Records excerpted from a collection:

----

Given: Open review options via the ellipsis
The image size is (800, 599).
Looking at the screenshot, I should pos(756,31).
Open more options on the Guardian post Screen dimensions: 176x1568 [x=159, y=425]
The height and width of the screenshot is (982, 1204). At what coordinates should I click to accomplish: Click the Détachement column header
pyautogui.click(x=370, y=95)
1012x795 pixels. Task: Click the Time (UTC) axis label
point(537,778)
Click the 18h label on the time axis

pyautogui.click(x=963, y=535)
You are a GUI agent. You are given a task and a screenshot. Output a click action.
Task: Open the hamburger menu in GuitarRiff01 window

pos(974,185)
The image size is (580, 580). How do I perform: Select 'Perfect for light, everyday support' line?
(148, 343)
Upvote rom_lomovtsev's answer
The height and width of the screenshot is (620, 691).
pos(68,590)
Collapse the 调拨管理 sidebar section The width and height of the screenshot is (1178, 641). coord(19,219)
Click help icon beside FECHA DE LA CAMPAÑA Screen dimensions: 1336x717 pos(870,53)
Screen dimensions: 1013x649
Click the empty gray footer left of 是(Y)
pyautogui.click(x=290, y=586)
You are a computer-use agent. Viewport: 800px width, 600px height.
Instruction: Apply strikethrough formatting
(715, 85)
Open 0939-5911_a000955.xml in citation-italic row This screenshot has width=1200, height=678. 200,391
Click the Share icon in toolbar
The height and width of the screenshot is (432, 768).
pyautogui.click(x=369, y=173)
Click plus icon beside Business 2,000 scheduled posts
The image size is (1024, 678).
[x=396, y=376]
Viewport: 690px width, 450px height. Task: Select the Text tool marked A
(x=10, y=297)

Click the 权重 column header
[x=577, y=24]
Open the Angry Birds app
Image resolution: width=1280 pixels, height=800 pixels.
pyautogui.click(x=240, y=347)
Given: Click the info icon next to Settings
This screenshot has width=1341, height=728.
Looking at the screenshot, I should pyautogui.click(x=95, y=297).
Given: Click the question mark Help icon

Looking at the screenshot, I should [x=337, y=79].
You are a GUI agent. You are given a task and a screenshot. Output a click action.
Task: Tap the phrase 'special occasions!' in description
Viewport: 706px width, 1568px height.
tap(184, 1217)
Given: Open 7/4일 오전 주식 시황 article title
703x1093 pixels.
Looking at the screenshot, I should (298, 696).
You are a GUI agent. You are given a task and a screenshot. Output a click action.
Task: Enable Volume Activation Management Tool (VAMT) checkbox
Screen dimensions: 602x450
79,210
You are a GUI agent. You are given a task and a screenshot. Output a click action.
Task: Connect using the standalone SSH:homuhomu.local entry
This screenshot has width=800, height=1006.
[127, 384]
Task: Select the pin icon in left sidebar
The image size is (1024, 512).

----

> INSTRUCTIONS TO FOLLOW
Reproduce every line above containing "options".

> TASK OUTPUT
Given: Open review options via the ellipsis
Open more options on the Guardian post Screen dimensions: 176x1568 [x=159, y=425]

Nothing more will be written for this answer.